This is an answer to the request in some comments to show how to arrive at the formula for the entries of $L^h$
Here is an example how we can find the entries of $L^h$ symbolically. I do with the $4 \times 4 $ triangular matrix $L$
$$ M(h) = \exp( h \cdot \log (L)) = L^h $$
and get for $M$
$$ M(h) = \left[ \begin{array} {rrrr}
1 & . & . & . \\
1h & 1 & . & . \\
\frac 12( 1 h^2+ 1 h) & 1h & 1 & . \\
\frac 16( 1h^3+ 3 h^2+ 2 h) & \frac 12 (1h^2+ 1h) & 1h & 1
\end{array} \right]$$
Here a trained eye recognizes the Stirling numbers 1st kind as coefficients at the powers of $h$ and because the structure of the matrix has this constant diagonals it is easy to make the formula for the transfer:
$$ M(h)\cdot S_k = S_{k+h} $$
One more step shows, that the evaluation of the polynomials in the entries leads to binomial numbers, which is a well known property of the Stirling numbers first kind (the vandermonde-matrix LDU-decomposes into the matrices of Stirling-numbers 2st kind and of binomial coefficients and thus reduces by the multiplication with the matrix of Stirling numbers 1'st kind (which is the inverse of the 2nd-kind matrix) to binomials)
I had fun to proceed a bit.
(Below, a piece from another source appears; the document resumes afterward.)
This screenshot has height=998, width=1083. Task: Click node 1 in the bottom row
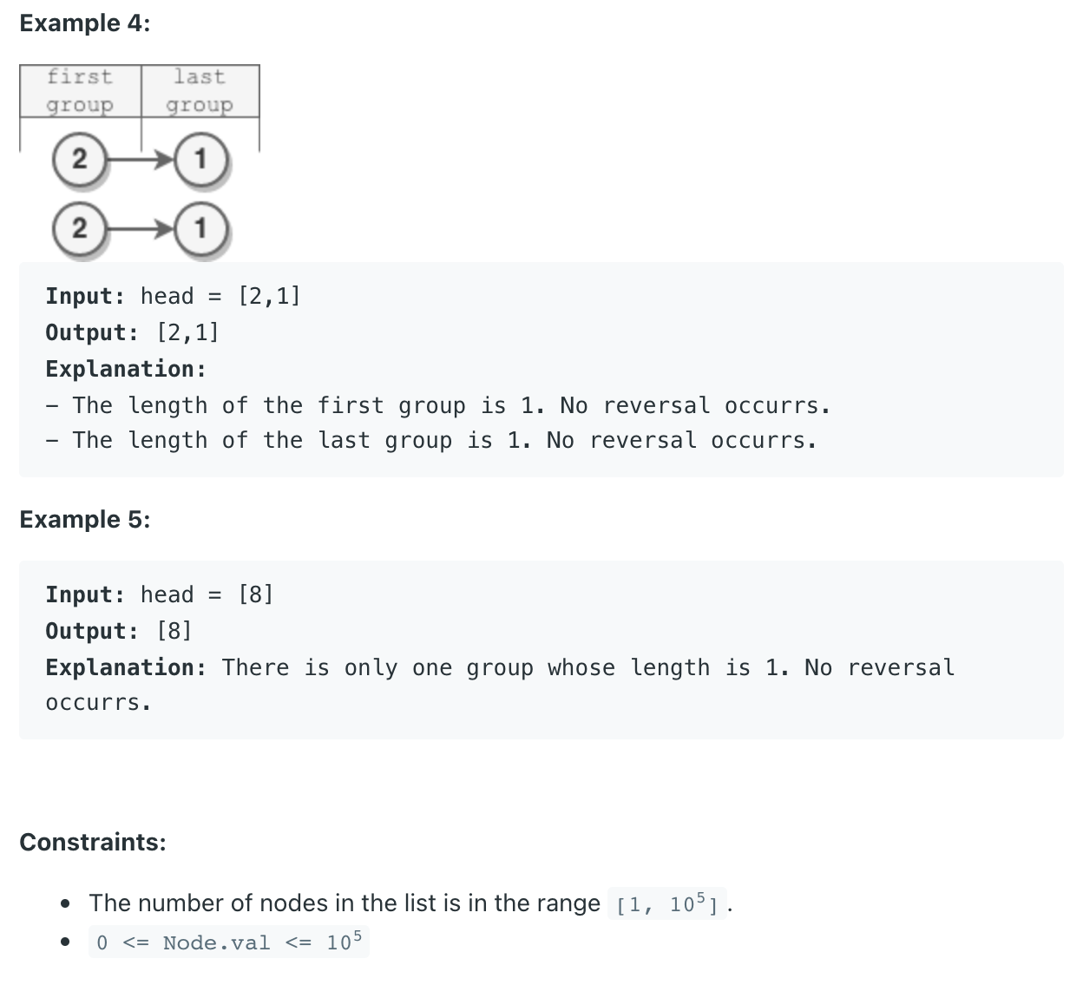201,229
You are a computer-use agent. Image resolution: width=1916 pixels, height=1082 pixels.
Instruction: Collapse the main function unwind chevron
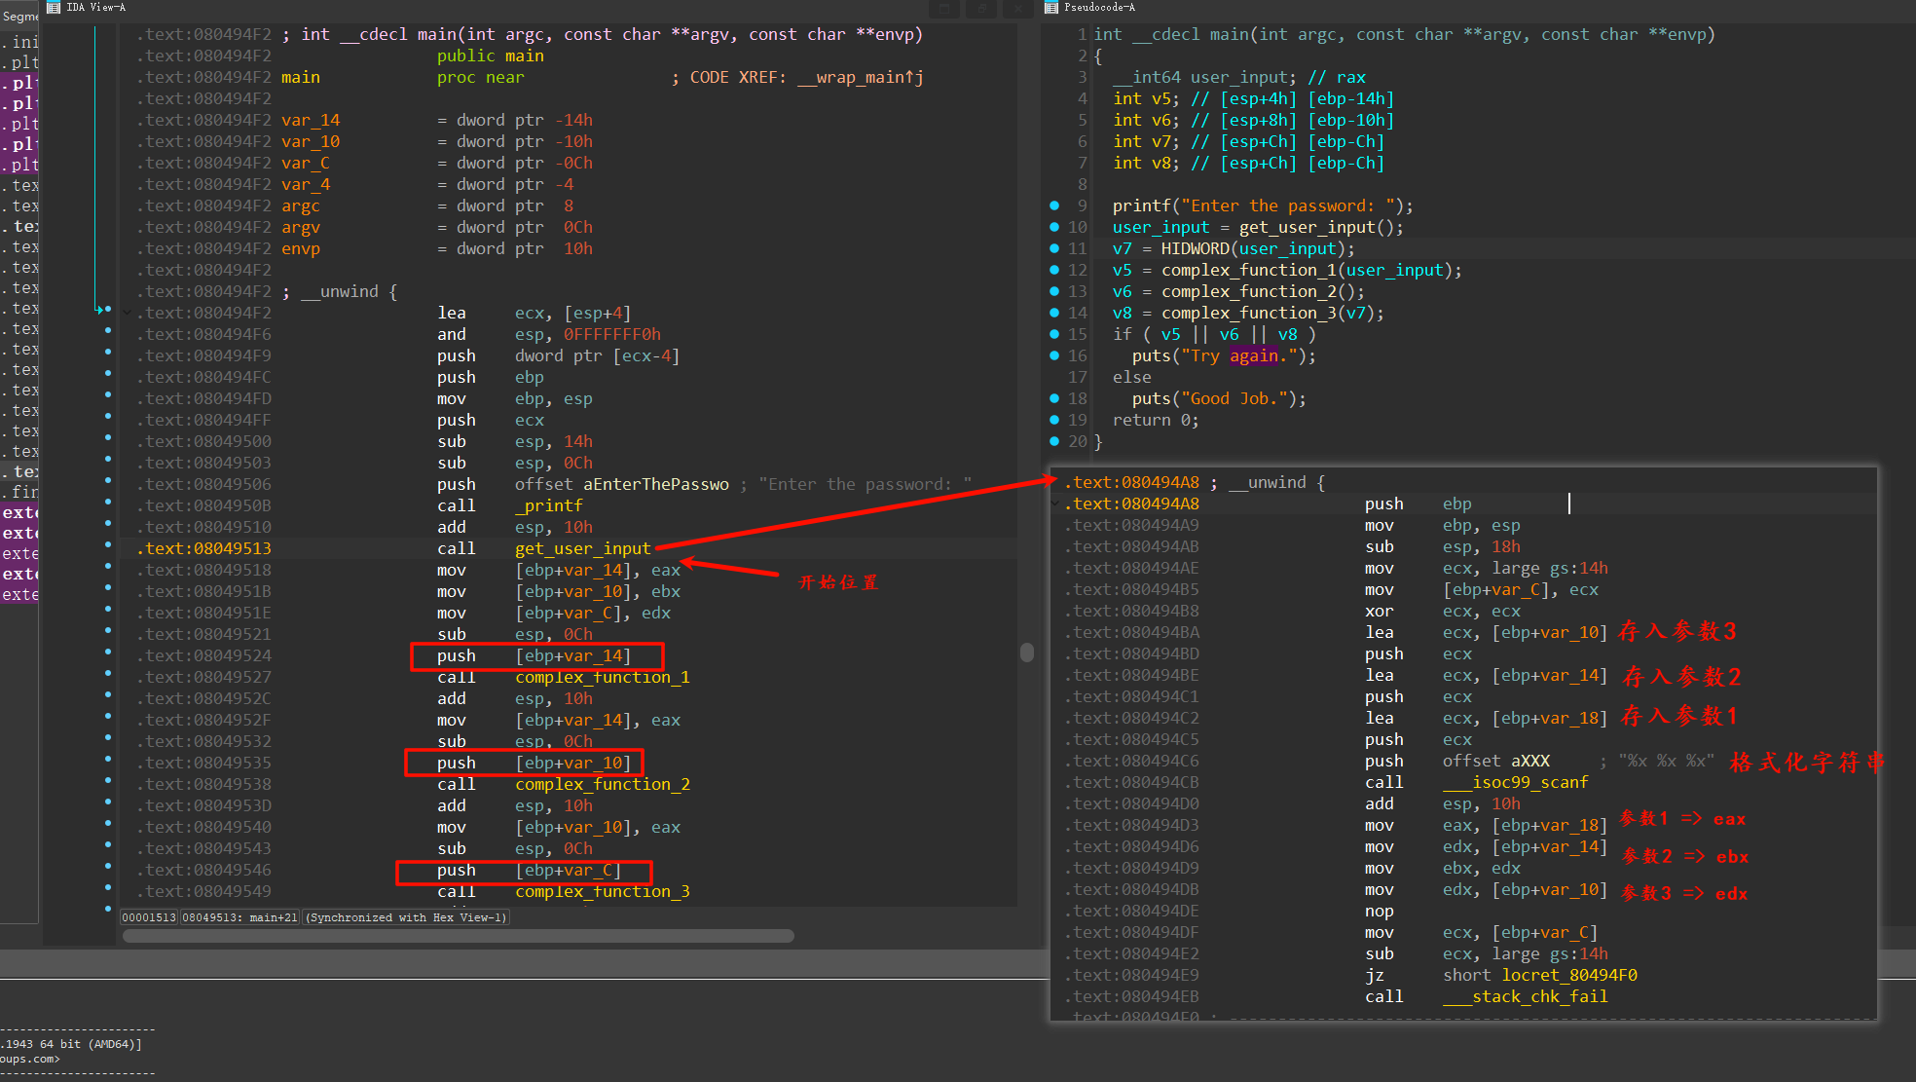127,313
Factorizing the smbolic entries, assuming the hypothese that we have always the Stirling numbers 1st kind and the fractional cofactors the reciprocal fatorials give
$$ M(h) = \left[ \begin{array} {llll}
1 & . & . & . \\
1(h) & 1 & . & . \\
\frac 12( h(h+1)) & 1(h) & 1 & . \\
\frac 16( h(h+1)(h+2)) & \frac 12 ( h(h+1)) & 1(h) & 1
\end{array} \right]$$
and this gives immediately the binomial coefficients
$$ M(h) = \left[ \begin{array} {cccc}
1 & . & . & . \\
\binom{h}{1} & 1 & . & . \\
\binom{h+1}{2} & \binom{h}{1} & 1 & . \\
\binom{h+2}{3} & \binom{h+1}{2} & \binom{h}{1} & 1
\end{array} \right]$$
and a routine could solve the problem given the vector S of dimension n in the following way:
T = 0*S ; \\ initialize an empty array of size of S
b = 1; \\ contains the current binomial
for(j=1,n,
for(k=j,n, T[k]+=S[k+1-j]*b);
b *= (h+j-1)/j;
);
return(T);
So we have $n^2/2$ operations by the looping.